• EXERCISE PROMPT:
Below are the entries. Transcribe exactly the lines from the one with "リストにもどる (32, 2506)" through the one with "Casa Jacinta (71, 2217)", ends included, and leave out all others.

• DATA FOR THIS EXERCISE:
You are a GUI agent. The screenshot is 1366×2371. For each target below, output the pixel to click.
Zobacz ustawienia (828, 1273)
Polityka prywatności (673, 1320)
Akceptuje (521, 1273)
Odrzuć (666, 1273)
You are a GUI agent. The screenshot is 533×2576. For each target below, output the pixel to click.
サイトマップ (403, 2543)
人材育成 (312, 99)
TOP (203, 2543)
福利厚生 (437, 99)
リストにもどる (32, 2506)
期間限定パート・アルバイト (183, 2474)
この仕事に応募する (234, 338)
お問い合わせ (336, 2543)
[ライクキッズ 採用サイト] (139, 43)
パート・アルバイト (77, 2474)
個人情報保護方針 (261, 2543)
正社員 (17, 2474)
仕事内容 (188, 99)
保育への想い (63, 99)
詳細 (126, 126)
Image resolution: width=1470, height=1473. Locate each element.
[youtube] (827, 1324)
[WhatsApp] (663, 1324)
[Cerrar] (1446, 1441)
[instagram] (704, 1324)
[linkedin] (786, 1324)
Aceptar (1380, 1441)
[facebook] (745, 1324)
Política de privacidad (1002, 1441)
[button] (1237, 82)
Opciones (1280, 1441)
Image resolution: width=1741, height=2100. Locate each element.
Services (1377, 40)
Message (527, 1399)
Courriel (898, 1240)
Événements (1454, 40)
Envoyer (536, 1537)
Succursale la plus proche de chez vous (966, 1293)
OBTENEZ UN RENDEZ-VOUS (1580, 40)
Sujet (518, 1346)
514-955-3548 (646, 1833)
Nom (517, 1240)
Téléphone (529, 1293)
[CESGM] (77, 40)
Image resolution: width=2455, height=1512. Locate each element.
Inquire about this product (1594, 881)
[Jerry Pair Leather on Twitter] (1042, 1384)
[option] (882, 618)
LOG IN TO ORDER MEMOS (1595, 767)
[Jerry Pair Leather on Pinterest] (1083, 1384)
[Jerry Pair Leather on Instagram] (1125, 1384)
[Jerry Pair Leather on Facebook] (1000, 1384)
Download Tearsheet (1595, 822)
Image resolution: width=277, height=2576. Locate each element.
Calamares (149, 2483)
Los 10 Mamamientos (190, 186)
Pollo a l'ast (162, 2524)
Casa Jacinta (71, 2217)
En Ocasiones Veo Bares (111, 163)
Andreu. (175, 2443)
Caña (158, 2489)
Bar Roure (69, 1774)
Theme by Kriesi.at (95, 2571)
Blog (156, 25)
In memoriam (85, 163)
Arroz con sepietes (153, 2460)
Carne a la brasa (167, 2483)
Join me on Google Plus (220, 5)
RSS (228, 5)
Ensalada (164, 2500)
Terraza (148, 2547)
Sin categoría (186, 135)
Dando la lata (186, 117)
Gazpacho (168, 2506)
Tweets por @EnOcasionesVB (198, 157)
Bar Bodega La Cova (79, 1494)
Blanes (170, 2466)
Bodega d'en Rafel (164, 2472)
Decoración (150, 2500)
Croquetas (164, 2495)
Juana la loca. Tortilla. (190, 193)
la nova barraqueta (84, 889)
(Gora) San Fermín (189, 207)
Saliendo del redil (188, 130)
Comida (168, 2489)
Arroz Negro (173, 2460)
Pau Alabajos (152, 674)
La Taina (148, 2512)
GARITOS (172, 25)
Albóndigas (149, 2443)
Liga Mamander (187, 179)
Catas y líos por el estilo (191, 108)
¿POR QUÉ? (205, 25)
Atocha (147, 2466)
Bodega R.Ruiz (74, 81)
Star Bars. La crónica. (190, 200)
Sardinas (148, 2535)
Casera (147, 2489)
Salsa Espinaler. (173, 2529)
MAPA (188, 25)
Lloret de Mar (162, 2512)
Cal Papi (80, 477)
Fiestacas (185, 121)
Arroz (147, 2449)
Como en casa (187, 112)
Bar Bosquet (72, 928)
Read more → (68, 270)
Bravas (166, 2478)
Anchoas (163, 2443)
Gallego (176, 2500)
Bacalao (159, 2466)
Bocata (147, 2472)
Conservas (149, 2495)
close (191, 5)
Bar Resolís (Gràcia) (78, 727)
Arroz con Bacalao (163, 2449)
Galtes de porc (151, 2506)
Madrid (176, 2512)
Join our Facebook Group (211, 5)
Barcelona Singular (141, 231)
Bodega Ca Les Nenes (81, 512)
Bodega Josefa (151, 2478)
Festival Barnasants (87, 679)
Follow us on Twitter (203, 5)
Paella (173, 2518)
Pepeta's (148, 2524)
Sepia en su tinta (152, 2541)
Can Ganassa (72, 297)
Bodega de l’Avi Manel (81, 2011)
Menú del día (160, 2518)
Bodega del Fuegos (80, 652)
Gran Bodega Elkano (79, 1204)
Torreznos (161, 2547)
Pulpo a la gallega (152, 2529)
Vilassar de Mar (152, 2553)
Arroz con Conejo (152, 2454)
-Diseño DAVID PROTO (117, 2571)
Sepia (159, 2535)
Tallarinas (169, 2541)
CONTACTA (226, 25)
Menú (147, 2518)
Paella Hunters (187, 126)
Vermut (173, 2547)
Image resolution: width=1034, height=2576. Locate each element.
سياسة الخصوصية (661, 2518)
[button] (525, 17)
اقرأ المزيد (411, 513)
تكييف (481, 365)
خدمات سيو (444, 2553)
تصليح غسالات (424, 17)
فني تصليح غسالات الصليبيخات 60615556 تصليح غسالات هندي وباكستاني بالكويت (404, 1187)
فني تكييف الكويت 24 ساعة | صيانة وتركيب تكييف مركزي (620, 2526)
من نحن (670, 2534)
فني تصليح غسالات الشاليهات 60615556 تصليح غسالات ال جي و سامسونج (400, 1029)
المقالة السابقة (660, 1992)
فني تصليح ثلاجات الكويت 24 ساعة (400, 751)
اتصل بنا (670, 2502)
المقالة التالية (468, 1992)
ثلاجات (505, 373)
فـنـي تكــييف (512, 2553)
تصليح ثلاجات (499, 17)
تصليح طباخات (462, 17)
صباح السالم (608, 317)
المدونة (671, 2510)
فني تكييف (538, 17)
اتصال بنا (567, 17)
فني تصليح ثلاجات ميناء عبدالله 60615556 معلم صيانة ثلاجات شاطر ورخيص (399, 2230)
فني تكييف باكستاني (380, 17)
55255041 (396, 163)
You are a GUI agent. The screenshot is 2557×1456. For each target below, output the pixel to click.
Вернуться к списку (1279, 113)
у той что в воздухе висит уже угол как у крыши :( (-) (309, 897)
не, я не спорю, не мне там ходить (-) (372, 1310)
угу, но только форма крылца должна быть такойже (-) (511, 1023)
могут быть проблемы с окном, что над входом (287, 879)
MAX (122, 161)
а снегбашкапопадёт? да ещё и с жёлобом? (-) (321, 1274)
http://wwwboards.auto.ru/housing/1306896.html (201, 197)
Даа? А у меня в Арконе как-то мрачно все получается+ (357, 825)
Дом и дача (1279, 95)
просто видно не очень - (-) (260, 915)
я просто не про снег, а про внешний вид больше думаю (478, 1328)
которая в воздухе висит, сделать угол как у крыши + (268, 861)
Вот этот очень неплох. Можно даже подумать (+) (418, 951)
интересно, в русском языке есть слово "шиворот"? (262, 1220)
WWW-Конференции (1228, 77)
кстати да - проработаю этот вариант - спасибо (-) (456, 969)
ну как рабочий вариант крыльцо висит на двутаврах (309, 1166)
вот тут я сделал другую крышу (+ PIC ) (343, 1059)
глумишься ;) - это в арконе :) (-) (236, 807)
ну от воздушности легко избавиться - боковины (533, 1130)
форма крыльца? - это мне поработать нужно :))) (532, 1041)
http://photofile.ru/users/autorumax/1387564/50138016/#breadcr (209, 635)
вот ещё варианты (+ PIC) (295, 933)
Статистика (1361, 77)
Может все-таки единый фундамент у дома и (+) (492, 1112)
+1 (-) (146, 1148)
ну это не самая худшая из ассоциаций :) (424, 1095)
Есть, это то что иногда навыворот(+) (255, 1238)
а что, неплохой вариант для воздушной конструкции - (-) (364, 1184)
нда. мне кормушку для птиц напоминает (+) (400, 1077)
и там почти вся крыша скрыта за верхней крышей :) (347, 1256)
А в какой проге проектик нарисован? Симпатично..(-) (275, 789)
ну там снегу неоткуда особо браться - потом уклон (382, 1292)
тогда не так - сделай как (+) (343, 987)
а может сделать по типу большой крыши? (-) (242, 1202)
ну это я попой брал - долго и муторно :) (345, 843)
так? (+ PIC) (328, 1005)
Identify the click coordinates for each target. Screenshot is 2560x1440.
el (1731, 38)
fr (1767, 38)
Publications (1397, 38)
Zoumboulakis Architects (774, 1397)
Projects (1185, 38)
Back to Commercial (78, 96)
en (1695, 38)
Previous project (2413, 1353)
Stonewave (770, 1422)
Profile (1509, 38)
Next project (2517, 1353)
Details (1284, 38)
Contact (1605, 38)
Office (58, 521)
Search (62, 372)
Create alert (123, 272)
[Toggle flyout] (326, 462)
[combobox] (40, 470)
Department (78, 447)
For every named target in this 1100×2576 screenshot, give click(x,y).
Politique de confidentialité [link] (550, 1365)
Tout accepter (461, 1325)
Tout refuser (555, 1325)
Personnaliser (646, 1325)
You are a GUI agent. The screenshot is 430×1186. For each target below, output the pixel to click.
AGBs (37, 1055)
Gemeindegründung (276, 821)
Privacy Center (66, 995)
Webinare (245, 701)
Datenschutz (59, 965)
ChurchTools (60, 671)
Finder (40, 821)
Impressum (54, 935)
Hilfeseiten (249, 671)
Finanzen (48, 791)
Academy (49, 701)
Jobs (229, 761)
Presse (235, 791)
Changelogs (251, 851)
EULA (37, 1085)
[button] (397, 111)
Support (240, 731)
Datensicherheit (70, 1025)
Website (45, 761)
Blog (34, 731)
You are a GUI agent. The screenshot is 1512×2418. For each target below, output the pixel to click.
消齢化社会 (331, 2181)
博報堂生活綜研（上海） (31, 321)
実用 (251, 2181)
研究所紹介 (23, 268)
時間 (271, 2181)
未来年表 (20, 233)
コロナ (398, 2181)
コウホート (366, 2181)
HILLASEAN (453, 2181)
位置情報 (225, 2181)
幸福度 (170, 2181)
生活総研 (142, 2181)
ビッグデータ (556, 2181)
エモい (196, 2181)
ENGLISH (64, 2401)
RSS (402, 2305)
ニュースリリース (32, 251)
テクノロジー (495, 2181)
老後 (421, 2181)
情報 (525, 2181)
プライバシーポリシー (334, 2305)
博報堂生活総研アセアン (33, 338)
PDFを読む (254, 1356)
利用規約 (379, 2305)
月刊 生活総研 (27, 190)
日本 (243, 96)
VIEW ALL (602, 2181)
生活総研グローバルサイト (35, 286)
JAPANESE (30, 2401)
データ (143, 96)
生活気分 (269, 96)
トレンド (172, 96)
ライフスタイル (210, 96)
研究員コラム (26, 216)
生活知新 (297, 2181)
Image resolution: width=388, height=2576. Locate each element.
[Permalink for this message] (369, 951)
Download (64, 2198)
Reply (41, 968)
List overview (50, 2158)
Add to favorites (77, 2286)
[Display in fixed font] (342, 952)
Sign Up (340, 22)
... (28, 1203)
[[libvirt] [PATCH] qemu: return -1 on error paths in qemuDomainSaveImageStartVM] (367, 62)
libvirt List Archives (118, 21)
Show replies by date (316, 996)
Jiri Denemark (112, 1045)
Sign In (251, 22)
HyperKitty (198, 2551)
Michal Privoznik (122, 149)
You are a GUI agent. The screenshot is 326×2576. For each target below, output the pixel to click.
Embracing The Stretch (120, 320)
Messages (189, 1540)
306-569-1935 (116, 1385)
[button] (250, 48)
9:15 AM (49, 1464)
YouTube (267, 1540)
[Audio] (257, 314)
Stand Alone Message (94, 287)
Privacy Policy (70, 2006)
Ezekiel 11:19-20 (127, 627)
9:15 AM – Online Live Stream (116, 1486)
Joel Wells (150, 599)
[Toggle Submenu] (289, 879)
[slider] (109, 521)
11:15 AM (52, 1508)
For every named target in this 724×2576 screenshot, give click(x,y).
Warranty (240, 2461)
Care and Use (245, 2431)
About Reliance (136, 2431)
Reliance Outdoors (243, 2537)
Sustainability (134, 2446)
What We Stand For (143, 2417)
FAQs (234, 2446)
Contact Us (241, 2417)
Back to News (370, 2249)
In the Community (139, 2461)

• RESPONSE AREA:
リストにもどる (32, 2506)
期間限定パート・アルバイト (183, 2474)
この仕事に応募する (234, 338)
お問い合わせ (336, 2543)
[ライクキッズ 採用サイト] (139, 43)
パート・アルバイト (77, 2474)
個人情報保護方針 (261, 2543)
正社員 (17, 2474)
仕事内容 (188, 99)
保育への想い (63, 99)
詳細 (126, 126)
Image resolution: width=1470, height=1473. Locate each element.
[youtube] (827, 1324)
[WhatsApp] (663, 1324)
[Cerrar] (1446, 1441)
[instagram] (704, 1324)
[linkedin] (786, 1324)
Aceptar (1380, 1441)
[facebook] (745, 1324)
Política de privacidad (1002, 1441)
[button] (1237, 82)
Opciones (1280, 1441)
Image resolution: width=1741, height=2100. Locate each element.
Services (1377, 40)
Message (527, 1399)
Courriel (898, 1240)
Événements (1454, 40)
Envoyer (536, 1537)
Succursale la plus proche de chez vous (966, 1293)
OBTENEZ UN RENDEZ-VOUS (1580, 40)
Sujet (518, 1346)
514-955-3548 (646, 1833)
Nom (517, 1240)
Téléphone (529, 1293)
[CESGM] (77, 40)
Image resolution: width=2455, height=1512. Locate each element.
Inquire about this product (1594, 881)
[Jerry Pair Leather on Twitter] (1042, 1384)
[option] (882, 618)
LOG IN TO ORDER MEMOS (1595, 767)
[Jerry Pair Leather on Pinterest] (1083, 1384)
[Jerry Pair Leather on Instagram] (1125, 1384)
[Jerry Pair Leather on Facebook] (1000, 1384)
Download Tearsheet (1595, 822)
Image resolution: width=277, height=2576. Locate each element.
Calamares (149, 2483)
Los 10 Mamamientos (190, 186)
Pollo a l'ast (162, 2524)
Casa Jacinta (71, 2217)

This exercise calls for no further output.